**Description of the task**
Transcribe exactly the line containing "Patrocini i col·laboració (1120, 188)" and the remaining lines of the listing below, through the very last.

★ ★ ★ ★

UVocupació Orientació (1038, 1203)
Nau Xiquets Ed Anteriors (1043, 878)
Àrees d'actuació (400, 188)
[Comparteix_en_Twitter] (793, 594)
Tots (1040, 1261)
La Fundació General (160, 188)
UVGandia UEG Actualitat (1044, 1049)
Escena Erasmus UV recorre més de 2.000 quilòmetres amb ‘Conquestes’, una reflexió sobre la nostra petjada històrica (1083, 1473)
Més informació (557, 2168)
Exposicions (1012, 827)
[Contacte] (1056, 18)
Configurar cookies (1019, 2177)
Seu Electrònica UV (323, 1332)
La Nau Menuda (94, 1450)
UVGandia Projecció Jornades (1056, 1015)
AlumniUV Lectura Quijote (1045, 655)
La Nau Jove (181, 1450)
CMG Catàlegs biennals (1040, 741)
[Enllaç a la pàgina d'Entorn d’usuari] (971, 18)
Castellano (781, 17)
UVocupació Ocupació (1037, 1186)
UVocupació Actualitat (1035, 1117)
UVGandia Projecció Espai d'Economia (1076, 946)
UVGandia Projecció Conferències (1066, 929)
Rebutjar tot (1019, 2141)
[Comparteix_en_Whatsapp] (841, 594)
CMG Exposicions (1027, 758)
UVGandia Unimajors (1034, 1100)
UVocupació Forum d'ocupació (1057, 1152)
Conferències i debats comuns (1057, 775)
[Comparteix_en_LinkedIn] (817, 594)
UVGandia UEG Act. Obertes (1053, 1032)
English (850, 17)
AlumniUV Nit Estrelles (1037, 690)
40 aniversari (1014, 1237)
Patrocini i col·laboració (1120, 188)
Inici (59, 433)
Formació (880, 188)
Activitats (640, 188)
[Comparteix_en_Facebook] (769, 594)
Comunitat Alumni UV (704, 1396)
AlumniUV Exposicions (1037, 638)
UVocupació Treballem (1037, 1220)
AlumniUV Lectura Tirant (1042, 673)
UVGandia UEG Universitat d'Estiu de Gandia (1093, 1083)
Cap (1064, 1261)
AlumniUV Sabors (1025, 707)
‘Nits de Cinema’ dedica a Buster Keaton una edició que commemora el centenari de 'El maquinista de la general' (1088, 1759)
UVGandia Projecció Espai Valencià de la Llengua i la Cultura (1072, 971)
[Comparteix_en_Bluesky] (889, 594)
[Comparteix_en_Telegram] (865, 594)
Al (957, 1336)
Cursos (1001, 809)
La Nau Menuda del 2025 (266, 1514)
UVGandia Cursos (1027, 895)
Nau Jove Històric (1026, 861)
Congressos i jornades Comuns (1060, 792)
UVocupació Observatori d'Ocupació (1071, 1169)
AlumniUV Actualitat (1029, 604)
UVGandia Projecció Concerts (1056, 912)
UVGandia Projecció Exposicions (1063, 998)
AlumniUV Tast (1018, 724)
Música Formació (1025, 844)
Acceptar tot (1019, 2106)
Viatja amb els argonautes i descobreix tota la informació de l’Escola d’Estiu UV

★ ★ ★ ★

**Result below**
Patrocini i col·laboració (1120, 188)
Inici (59, 433)
Formació (880, 188)
Activitats (640, 188)
[Comparteix_en_Facebook] (769, 594)
Comunitat Alumni UV (704, 1396)
AlumniUV Exposicions (1037, 638)
UVocupació Treballem (1037, 1220)
AlumniUV Lectura Tirant (1042, 673)
UVGandia UEG Universitat d'Estiu de Gandia (1093, 1083)
Cap (1064, 1261)
AlumniUV Sabors (1025, 707)
‘Nits de Cinema’ dedica a Buster Keaton una edició que commemora el centenari de 'El maquinista de la general' (1088, 1759)
UVGandia Projecció Espai Valencià de la Llengua i la Cultura (1072, 971)
[Comparteix_en_Bluesky] (889, 594)
[Comparteix_en_Telegram] (865, 594)
Al (957, 1336)
Cursos (1001, 809)
La Nau Menuda del 2025 (266, 1514)
UVGandia Cursos (1027, 895)
Nau Jove Històric (1026, 861)
Congressos i jornades Comuns (1060, 792)
UVocupació Observatori d'Ocupació (1071, 1169)
AlumniUV Actualitat (1029, 604)
UVGandia Projecció Concerts (1056, 912)
UVGandia Projecció Exposicions (1063, 998)
AlumniUV Tast (1018, 724)
Música Formació (1025, 844)
Acceptar tot (1019, 2106)
Viatja amb els argonautes i descobreix tota la informació de l’Escola d’Estiu UV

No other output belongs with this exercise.